■ Task inputs
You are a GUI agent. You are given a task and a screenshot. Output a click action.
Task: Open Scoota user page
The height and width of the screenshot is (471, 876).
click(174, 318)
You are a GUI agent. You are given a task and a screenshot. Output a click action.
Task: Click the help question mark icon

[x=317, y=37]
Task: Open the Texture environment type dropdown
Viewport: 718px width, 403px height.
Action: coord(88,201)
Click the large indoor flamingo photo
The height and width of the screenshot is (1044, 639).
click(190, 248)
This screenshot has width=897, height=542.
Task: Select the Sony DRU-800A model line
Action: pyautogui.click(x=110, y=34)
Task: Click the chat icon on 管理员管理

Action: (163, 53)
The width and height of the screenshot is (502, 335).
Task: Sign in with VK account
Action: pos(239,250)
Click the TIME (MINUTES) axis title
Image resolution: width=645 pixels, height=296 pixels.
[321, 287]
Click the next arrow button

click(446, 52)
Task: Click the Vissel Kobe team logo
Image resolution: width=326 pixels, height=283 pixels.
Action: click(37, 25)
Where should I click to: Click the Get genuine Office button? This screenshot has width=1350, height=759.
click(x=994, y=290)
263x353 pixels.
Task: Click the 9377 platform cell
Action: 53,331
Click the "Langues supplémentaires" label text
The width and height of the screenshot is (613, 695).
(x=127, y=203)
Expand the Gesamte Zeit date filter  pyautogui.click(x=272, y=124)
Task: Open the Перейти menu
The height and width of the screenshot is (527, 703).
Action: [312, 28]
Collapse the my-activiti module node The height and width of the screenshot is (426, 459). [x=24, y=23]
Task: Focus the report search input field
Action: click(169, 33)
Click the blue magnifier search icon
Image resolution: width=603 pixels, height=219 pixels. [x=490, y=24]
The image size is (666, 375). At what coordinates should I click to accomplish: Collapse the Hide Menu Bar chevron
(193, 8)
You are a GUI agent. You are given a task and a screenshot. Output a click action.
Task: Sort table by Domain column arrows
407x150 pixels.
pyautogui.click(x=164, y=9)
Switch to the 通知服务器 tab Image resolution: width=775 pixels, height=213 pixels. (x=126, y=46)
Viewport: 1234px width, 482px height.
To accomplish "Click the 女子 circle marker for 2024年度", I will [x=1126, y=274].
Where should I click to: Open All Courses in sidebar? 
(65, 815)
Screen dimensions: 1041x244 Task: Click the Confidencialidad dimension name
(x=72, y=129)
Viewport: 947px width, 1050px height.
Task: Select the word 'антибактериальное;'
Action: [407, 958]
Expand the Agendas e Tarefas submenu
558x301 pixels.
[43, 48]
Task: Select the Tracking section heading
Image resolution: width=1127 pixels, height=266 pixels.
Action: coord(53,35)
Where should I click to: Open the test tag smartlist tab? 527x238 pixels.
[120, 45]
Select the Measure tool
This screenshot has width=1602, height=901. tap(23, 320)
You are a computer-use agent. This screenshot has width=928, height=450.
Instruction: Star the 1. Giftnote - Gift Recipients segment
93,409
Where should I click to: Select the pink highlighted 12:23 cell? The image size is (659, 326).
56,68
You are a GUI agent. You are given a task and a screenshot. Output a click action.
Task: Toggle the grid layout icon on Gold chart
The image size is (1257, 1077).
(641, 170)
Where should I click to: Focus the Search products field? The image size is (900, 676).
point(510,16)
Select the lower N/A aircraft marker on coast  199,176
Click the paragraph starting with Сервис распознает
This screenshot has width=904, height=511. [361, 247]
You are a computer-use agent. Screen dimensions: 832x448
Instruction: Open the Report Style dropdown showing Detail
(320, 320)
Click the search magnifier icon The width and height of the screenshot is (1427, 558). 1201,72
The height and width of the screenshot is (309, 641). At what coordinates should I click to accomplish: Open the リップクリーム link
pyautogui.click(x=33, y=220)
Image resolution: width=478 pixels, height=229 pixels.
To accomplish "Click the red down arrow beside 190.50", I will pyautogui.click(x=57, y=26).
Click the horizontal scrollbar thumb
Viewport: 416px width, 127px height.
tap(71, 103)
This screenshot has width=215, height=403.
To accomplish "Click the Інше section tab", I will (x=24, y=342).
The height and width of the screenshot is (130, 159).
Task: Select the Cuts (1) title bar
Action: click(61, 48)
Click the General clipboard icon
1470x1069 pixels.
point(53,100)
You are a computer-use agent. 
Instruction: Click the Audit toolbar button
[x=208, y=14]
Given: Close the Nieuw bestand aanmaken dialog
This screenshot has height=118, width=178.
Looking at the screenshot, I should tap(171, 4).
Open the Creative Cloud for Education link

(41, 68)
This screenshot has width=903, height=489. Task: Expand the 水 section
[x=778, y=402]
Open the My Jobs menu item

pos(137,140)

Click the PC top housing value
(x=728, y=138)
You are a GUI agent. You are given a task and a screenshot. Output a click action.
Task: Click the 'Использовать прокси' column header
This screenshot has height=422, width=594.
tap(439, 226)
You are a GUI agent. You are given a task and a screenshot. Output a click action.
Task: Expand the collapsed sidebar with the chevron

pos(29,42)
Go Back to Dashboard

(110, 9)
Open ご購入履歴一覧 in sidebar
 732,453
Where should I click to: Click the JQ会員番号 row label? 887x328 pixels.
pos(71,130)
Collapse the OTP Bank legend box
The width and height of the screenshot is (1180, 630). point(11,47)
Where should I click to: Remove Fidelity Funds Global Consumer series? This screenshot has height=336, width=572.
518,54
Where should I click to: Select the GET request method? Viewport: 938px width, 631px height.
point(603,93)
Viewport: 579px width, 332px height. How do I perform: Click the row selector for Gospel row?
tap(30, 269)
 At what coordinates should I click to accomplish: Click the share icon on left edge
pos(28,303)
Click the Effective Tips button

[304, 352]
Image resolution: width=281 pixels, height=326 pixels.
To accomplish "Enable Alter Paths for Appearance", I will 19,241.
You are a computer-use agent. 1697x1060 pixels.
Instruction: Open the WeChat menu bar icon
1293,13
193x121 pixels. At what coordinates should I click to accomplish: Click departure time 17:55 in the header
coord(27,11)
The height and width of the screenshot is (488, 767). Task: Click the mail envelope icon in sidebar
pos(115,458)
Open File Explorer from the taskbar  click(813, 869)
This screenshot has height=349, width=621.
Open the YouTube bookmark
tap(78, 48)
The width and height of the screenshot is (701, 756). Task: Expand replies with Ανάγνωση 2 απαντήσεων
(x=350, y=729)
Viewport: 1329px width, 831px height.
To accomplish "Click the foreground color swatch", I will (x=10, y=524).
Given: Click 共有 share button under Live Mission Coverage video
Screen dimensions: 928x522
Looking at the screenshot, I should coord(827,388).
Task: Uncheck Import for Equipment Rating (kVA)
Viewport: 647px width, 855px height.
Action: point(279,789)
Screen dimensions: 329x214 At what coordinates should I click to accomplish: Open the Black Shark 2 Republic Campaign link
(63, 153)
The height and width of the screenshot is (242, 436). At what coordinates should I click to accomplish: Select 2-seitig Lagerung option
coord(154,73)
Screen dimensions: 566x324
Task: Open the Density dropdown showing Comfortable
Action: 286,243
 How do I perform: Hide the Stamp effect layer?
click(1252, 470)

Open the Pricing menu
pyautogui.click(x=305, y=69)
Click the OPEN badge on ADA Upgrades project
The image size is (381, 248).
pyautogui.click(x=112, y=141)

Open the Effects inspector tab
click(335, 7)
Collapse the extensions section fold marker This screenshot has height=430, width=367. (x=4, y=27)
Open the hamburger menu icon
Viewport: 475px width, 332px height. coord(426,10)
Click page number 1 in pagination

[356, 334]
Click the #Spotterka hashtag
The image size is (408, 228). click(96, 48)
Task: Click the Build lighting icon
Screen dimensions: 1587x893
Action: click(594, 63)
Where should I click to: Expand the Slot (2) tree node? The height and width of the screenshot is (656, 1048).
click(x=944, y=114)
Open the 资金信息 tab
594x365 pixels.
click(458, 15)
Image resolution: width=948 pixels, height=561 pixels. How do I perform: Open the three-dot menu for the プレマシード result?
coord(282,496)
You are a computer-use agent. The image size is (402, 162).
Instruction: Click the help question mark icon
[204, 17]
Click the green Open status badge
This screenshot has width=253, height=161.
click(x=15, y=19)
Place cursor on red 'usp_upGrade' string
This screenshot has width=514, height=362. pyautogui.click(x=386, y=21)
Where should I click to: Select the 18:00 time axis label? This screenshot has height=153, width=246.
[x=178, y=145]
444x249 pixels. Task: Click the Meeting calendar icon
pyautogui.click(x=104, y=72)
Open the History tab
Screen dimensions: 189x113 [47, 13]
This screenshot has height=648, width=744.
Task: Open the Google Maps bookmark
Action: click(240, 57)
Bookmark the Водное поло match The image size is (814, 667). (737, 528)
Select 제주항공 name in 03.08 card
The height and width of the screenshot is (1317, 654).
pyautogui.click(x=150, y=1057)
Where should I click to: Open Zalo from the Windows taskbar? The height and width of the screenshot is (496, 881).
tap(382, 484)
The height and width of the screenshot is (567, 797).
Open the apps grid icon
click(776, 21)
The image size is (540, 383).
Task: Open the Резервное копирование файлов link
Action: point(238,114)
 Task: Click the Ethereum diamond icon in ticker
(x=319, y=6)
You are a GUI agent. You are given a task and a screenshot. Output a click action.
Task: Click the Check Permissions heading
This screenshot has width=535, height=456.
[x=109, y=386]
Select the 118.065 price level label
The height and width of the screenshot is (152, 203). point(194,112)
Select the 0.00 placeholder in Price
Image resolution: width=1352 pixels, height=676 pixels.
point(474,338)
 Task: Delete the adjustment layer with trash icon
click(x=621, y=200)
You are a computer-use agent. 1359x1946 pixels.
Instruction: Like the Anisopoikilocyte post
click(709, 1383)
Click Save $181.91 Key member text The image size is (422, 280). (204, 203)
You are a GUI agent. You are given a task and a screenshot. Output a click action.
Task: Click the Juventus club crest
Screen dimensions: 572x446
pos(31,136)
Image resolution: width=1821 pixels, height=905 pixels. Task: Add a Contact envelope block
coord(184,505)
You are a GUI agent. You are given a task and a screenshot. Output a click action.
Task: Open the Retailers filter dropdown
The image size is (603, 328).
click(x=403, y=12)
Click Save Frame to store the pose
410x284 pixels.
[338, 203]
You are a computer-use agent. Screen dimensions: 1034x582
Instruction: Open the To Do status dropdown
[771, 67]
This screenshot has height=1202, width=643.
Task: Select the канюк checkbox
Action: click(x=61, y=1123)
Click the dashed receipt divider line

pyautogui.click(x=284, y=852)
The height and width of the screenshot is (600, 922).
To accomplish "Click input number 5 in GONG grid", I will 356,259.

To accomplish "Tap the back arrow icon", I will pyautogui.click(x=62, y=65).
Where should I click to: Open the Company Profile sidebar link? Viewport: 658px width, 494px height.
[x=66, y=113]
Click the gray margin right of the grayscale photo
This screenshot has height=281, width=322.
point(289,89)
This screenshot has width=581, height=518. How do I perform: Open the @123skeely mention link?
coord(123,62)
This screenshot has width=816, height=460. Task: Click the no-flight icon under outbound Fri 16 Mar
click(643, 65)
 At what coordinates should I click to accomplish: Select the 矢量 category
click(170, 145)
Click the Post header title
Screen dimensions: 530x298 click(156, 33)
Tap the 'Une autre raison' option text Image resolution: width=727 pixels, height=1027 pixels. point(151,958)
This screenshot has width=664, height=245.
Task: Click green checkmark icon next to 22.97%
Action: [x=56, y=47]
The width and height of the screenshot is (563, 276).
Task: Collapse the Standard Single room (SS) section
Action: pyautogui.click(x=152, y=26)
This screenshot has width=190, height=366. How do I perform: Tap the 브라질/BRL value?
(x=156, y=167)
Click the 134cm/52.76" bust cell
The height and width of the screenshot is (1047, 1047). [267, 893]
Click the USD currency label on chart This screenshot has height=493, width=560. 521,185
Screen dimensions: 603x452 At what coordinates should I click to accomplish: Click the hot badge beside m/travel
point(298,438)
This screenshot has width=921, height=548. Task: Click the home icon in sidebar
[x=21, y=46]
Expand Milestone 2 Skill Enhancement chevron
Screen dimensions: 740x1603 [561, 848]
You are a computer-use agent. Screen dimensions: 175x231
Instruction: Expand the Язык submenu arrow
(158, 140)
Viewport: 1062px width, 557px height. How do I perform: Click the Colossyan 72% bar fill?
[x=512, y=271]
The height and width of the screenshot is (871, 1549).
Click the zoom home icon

■ Your goal
Copy the stretch of the material from the line containing "will pyautogui.click(x=62, y=65)." through the line containing "Action: pyautogui.click(x=152, y=26)", reproducing each line verbatim.

■ Worked solution
To accomplish "Tap the back arrow icon", I will pyautogui.click(x=62, y=65).
Where should I click to: Open the Company Profile sidebar link? Viewport: 658px width, 494px height.
[x=66, y=113]
Click the gray margin right of the grayscale photo
This screenshot has height=281, width=322.
point(289,89)
This screenshot has width=581, height=518. How do I perform: Open the @123skeely mention link?
coord(123,62)
This screenshot has width=816, height=460. Task: Click the no-flight icon under outbound Fri 16 Mar
click(643, 65)
 At what coordinates should I click to accomplish: Select the 矢量 category
click(170, 145)
Click the Post header title
Screen dimensions: 530x298 click(156, 33)
Tap the 'Une autre raison' option text Image resolution: width=727 pixels, height=1027 pixels. point(151,958)
This screenshot has width=664, height=245.
Task: Click green checkmark icon next to 22.97%
Action: [x=56, y=47]
The width and height of the screenshot is (563, 276).
Task: Collapse the Standard Single room (SS) section
Action: pyautogui.click(x=152, y=26)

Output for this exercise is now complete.